**WORK INSTRUCTION**.
Report every line of the records beneath this task that holds the string "will".

**Stored items**.

____

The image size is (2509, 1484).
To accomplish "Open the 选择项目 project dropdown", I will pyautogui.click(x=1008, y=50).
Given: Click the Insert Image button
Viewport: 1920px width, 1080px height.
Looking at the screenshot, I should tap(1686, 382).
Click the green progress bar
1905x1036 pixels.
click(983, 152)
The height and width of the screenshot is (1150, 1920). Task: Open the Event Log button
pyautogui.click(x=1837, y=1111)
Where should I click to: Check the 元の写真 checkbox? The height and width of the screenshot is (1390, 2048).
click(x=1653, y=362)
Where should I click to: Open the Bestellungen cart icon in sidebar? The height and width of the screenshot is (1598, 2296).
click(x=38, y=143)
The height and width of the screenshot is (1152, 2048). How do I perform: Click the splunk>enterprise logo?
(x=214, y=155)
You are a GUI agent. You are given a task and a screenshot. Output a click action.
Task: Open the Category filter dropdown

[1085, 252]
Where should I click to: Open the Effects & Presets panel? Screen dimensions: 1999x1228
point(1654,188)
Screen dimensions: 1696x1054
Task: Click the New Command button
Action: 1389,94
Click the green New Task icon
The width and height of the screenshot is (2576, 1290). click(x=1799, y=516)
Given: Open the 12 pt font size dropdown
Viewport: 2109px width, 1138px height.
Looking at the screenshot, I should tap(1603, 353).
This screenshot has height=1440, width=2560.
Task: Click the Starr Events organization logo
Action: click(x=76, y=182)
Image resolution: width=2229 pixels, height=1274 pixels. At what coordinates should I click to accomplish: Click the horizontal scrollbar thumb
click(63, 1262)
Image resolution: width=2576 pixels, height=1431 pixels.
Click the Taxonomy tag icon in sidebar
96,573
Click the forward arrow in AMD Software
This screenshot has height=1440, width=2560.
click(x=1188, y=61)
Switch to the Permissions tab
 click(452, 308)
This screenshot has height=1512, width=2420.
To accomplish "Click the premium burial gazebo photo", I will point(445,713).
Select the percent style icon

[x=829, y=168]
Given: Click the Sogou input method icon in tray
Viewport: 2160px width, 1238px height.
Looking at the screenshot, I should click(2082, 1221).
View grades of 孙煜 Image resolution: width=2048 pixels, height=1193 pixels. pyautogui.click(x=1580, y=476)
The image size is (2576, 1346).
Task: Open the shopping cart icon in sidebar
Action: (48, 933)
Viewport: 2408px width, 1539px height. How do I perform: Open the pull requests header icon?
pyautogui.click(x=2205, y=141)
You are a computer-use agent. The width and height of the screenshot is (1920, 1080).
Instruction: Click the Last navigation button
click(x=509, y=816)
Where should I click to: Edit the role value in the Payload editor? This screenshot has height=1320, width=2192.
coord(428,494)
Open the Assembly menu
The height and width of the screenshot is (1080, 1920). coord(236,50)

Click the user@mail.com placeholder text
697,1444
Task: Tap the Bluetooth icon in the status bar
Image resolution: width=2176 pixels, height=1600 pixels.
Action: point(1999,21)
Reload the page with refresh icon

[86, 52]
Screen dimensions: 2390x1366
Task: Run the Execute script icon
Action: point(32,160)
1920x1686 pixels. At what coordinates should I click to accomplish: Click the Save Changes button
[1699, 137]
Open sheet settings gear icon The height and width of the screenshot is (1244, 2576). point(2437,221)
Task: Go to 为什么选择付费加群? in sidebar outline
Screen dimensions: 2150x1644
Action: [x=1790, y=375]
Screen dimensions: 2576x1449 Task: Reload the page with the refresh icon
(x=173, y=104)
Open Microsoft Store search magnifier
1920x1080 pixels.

____

**SOLUTION BELOW**.
To accomplish "Open the 选择项目 project dropdown", I will pyautogui.click(x=1008, y=50).
To accomplish "Click the premium burial gazebo photo", I will point(445,713).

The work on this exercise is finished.